Donato Ferrante


Application:  Crackalaka
              http://www.stalphonsos.com/~attila/crackalaka

Version:      1.0.8

Bug:          Denial Of Service

Date:         09-Apr-2004

Author:       Donato Ferrante
              e-mail: fdonato@autistici.org
              web:    www.autistici.org/fdonato


xxxxxxxxxxxxxxxxxxxxxxxxxxxxxxxxxxxxxxxxxxxxxxxxxxxxxxxxxxxxxxxxxxxxxxx

1. Description
2. The bug
3. The code
4. The fix



xxxxxxxxxxxxxxxxxxxxxxxxxxxxxxxxxxxxxxxxxxxxxxxxxxxxxxxxxxxxxxxxxxxxxxx

----------------
1. Description:
----------------

Vendor's description:

"Crackalaka is a small, standalone IRC server. 
It does not implement the inter-server portions of the IRC protocol,
and is meant for use by a small workgroup, preferably behind a
firewall."




xxxxxxxxxxxxxxxxxxxxxxxxxxxxxxxxxxxxxxxxxxxxxxxxxxxxxxxxxxxxxxxxxxxxxxx

------------
2. The bug:
------------

The program is unable to manage a lot of not regular strings, in fact
it crashes.

The problem is in the function: hash_strcmp() of hash.c, in which
the program try to manage an unallocated sector of memory.

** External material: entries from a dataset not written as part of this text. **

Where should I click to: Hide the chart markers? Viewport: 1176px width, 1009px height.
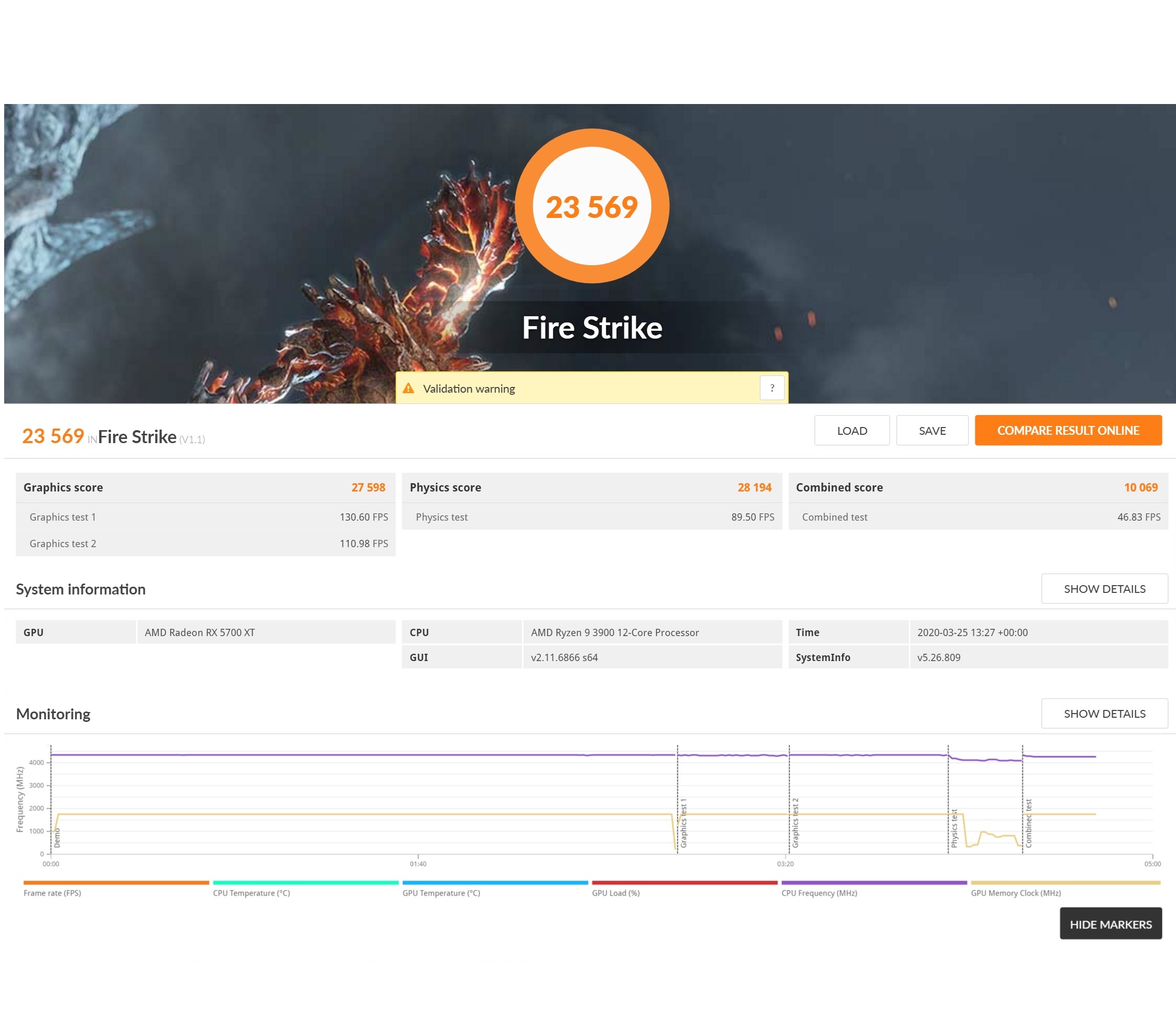(x=1110, y=924)
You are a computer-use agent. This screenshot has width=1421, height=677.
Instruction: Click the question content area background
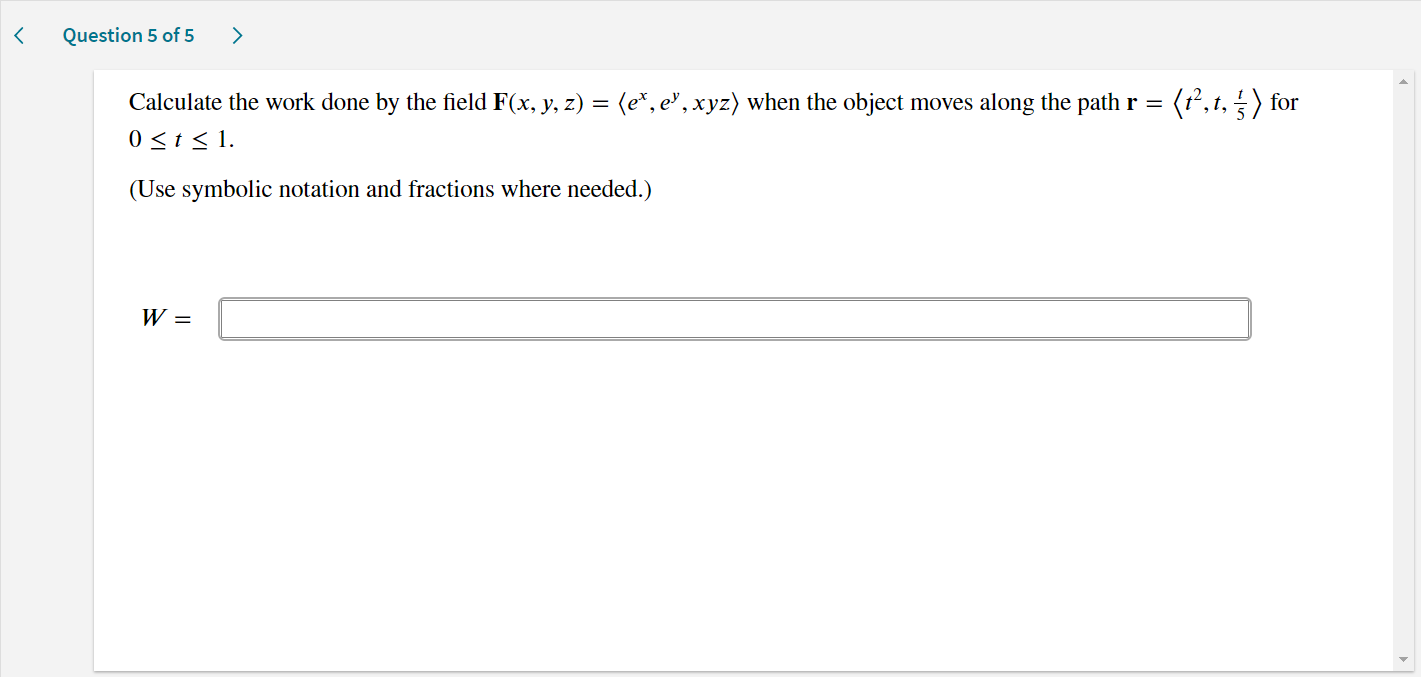point(700,500)
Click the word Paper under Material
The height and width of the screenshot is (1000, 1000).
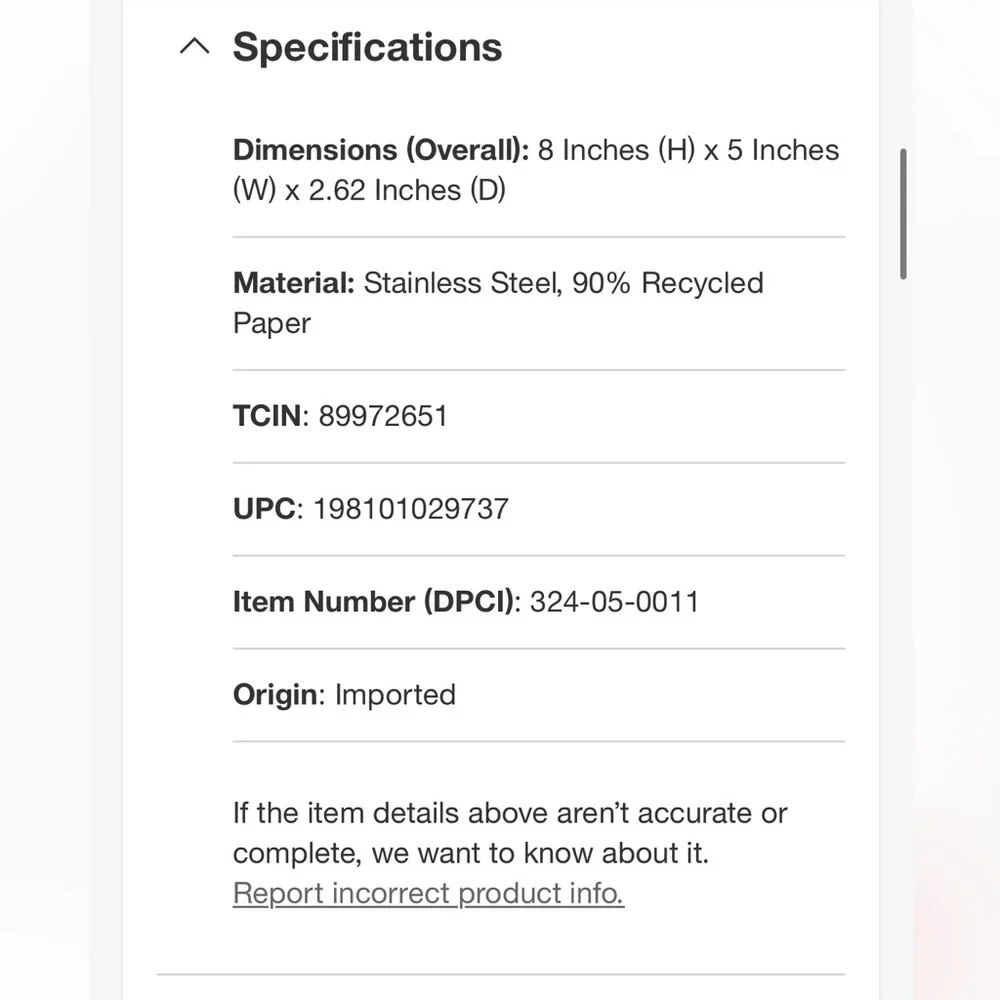(x=272, y=323)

xxxxxxxxxxxxxxxxxxxxxxxxxxxxxxxxxxxxxxxxxxxxxxxxxxxxxxxxxxxxxxxxxxxxxxx

-------------
3. The code:
-------------

To test the vulnerability try to send to the irc server some big and
unregular strings or more simply you can use:

nc [host] 6667 < /dev/urandom



xxxxxxxxxxxxxxxxxxxxxxxxxxxxxxxxxxxxxxxxxxxxxxxxxxxxxxxxxxxxxxxxxxxxxxx

------------
4. The fix:
------------

Vendor was contacted.
Bug will be probably fixed in the next version.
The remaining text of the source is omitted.